The Doctor chose a north-facing roundel and floated through. As he crossed the threshold he felt a strange sense of separation as if he had left something intangible behind. A quick mental inventory found nothing missing.
The Doctor pressed on. He didn't have time for introspection.
Node One
There was an unpleasant sensation like a ghostly caress, as if she had walked through a spider web. Then she floated free inside the first node, There was a laminated card in her hand, identical to the instructions that had come with the pressure suit on Mars. The letters at the top of the card blurred briefly and became her name.

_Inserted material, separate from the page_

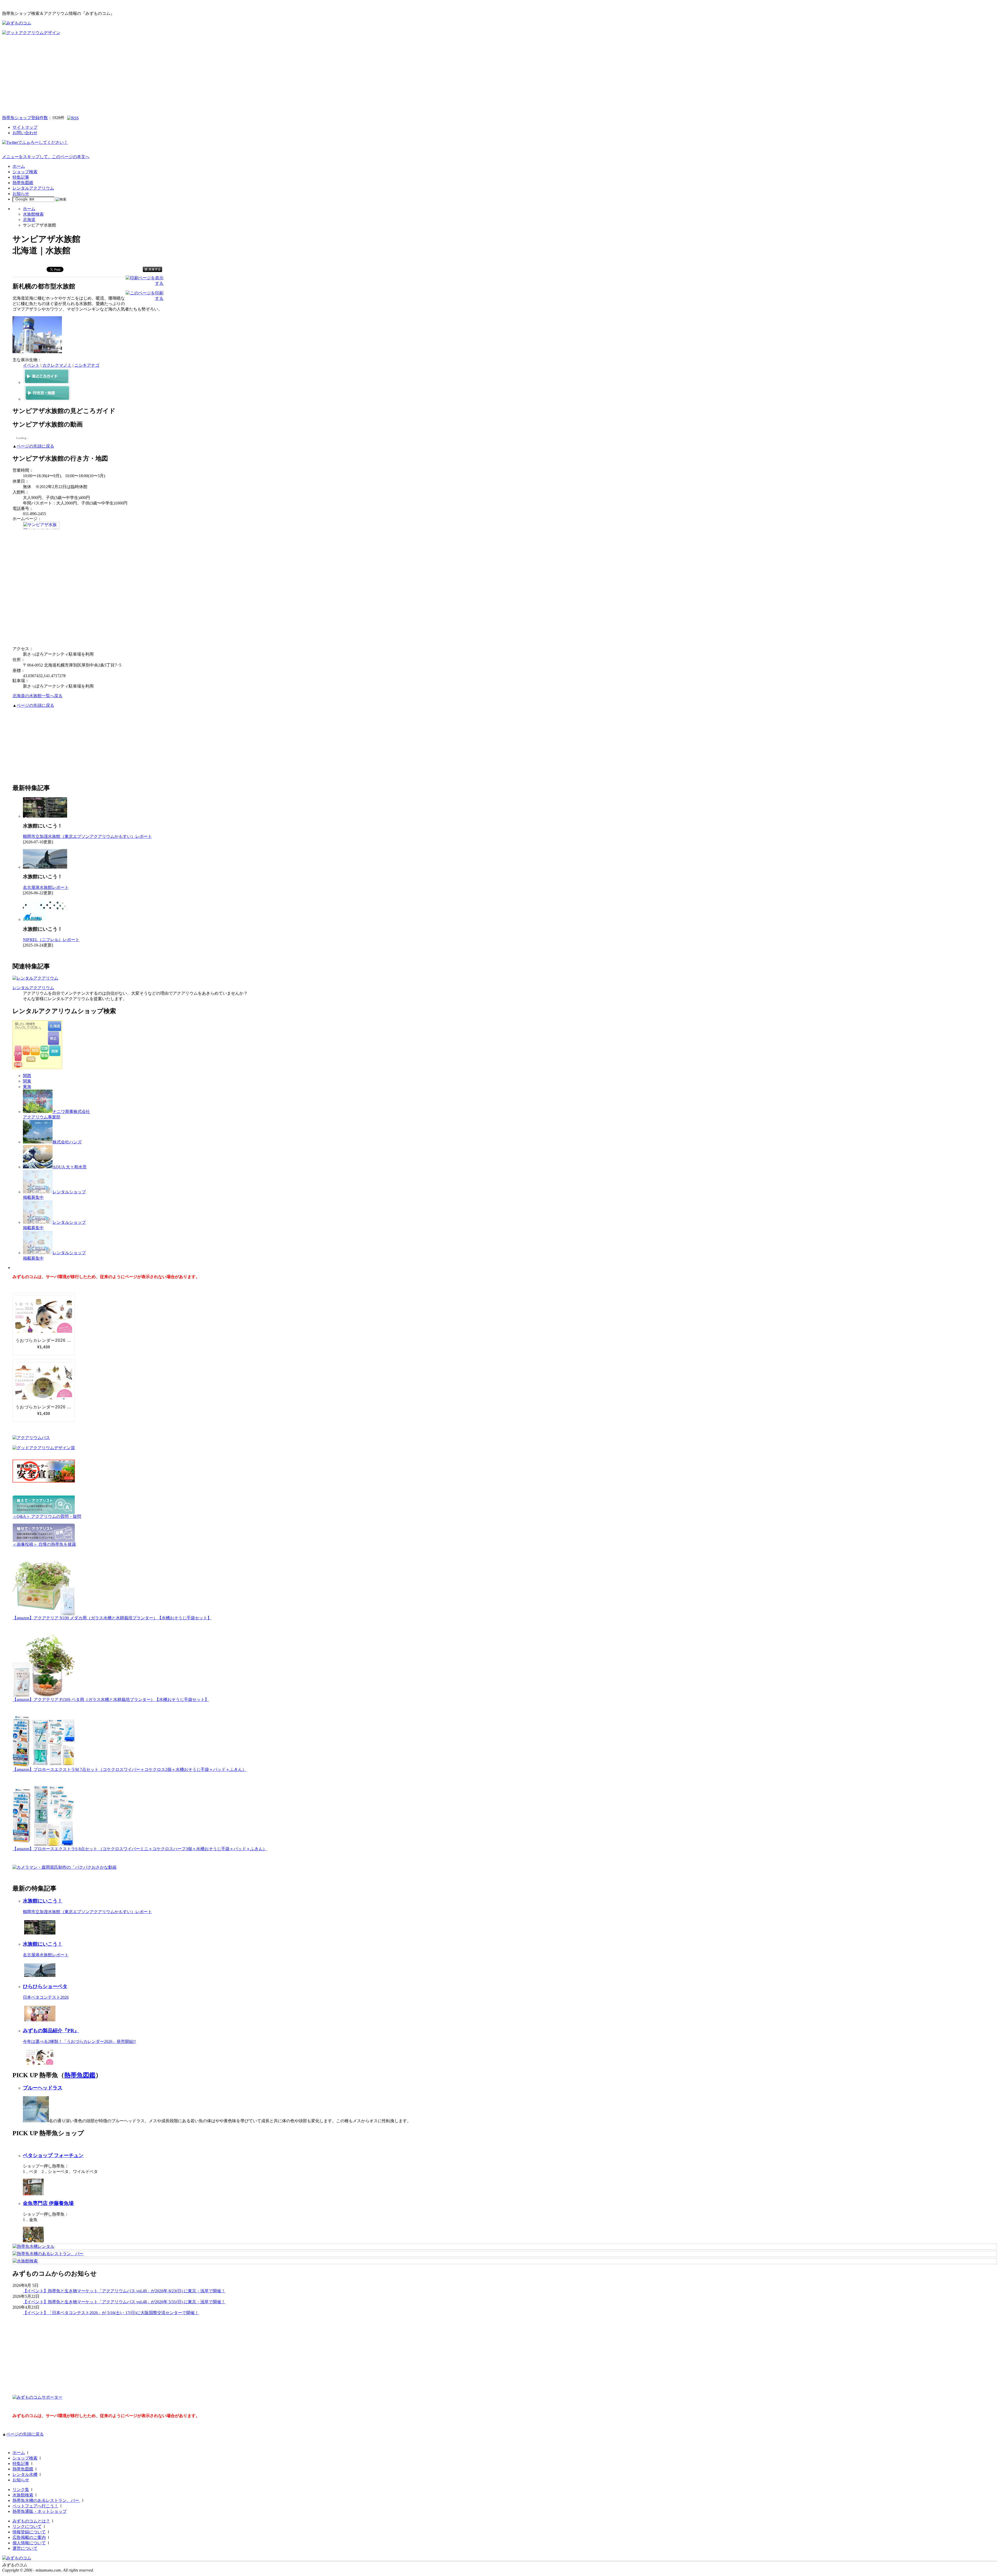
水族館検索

Dear Kadiatu, she read. You are now entering a world of sensory illusion. In practical terms you have just become a very complex piece of software that happens to think it's a person called, the blurring effect again, Kadiatu. Don't ask me what happened to your physical body. I haven't got the faintest idea. I have provided a frame of reference with which I hope you will feel comfortable. Think of it as a front-end interface, it should allow you to move around. Try not to get attenuated and be careful, this is the most dangerous place you have ever been.